We must, of course, radically alter our entire vision of what justice means for any of this to happen.  Punitive justice is clearly a dead end, but rehabilitative justice has its own problems, and even restorative justice falls prey to definitional games and competing interests.  We never encounter so many phrases in dispute as we do when discussing justice.  But it is clear that we must redefine who it is who suffers harm; we must talk about victims as if they are of paramount importance while moving past the idea that only punishment can be used to deal with perpetrators; and we must, above all, be eternally aware of the social and environmental factors that make even the worst of us who we are.  When Eugene Debs said that as long as there was a criminal class, he was among it, he was not exempting himself from the worst of that class.  Reconciliation cannot happen without recognition.  Reparations must be both specific and universal, for we have allowed so many to cause so much harm that it is hard to even know how to approach our misdeeds.

But we cannot leave forgiveness out of the equation entirely.  We cannot have justice without the possibility of something beyond it.  It is completely understandable for those aggrieved to ask for the former before the latter, but we must have at least some conception of both if we are to see a society that is not only different, but better than the one we have now.  Justice cannot just be a war of words, a legalistic process in which competing visions of acceptable behavior slug it out until the most elegantly phrased or rousing one wins; it must be a practical matter in which every involved party has a vision of what they ultimately want, a destination to which we must work together in building a road.  This is lacking in so much of our conversations about justice, whether it is based on race or gender or class.  It is easier to talk about in terms of money, because even for those who do not admit that money is the ultimate arbiter of all disputes, we all know it behaves along predictable and calculable lines, and that makes it easier to use as a benchmark of achievement.  But money can never alone bring justice, and more often than not, it serves only to further muddy the waters.

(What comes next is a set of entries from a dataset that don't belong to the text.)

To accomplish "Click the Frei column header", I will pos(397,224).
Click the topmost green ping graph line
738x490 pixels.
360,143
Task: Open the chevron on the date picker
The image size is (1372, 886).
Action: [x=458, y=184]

We are also hobbled in our ability to formulate a more profound understanding of justice and restoration by the nature of how we communicate now.  The internet, never a place for subtlety or thoughtfulness, is now essentially a tool for rallying competing mobs; that’s pretty useful, actually, in the early goings, but there comes a time at which we will have to abandon the ease with which it encourages things like essentialism, absolutism, guilt by association, and the illusion that everyone has always known what we know now about everyone else.  It is also a medium that encourages an academic style of dispute that judges intention by phrasing, a useful tool in literature but not something you’d want to depend on if it meant being hanged by the neck.

I have no answers; I have only questions that I keep throwing against the wide and vast injustice of being alive in 2017.  I think we will probably have to get blood on our hands before we are able to wash them clean with water, and I cannot say that there are not many who don’t deserve it.  But at some point, we will have to ask ourselves, if nobody else:  What does forgiveness mean?  For what sins is no apology sufficient?  What deserves the possibility of rehabilitation or restoration, and for what are we demanding only punishment and why?  We will have to hear Hannah Arendt calling to us from an even bloodier past, saying:  “It is quite significant — a structural element in the realm of human affairs — that men are unable to forgive what they cannot punish, and that they are unable to punish what has turned out to be unforgivable.  In contrast to revenge, which is a natural and automatic reaction to transgression and which, because of the irreversibility of the action process, can be expected and even calculated, the act of forgiving can never be predicted.  It is the only reaction that acts in an unexpected way, and thus retains something of the original character of action.  Forgiving, in other words, is the only reaction which does not merely react, but acts anew and unexpectedly, unconditioned by the act which provoked it, and therefore freeing from its consequences both the one who forgives and the one who is forgiven.”